[Data entries]
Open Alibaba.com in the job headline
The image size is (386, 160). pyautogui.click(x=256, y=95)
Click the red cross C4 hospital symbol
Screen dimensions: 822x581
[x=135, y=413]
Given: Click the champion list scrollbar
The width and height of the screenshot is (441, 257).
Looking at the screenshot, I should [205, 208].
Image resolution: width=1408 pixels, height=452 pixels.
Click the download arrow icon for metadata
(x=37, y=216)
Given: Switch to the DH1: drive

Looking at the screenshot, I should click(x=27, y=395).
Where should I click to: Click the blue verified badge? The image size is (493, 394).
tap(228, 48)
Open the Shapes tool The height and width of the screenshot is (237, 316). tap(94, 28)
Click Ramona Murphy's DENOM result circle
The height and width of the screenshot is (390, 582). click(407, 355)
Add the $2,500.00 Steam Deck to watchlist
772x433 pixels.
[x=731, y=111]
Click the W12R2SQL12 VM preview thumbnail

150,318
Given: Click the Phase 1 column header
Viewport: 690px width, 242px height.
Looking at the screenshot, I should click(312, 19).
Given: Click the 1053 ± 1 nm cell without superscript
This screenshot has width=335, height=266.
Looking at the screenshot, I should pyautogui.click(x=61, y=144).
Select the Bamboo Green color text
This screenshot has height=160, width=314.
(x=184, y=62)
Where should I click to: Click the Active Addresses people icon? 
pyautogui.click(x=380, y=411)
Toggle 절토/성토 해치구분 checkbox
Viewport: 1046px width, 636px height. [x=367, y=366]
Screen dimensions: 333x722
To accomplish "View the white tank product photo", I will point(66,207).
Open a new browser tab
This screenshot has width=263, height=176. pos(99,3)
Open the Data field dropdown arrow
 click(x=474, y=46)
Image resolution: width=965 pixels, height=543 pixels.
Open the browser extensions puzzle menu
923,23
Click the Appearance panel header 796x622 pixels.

### Task objective
Count lines, not occurrences: report how many lines in the entries above include the word "header", as a number alone.

### Response
2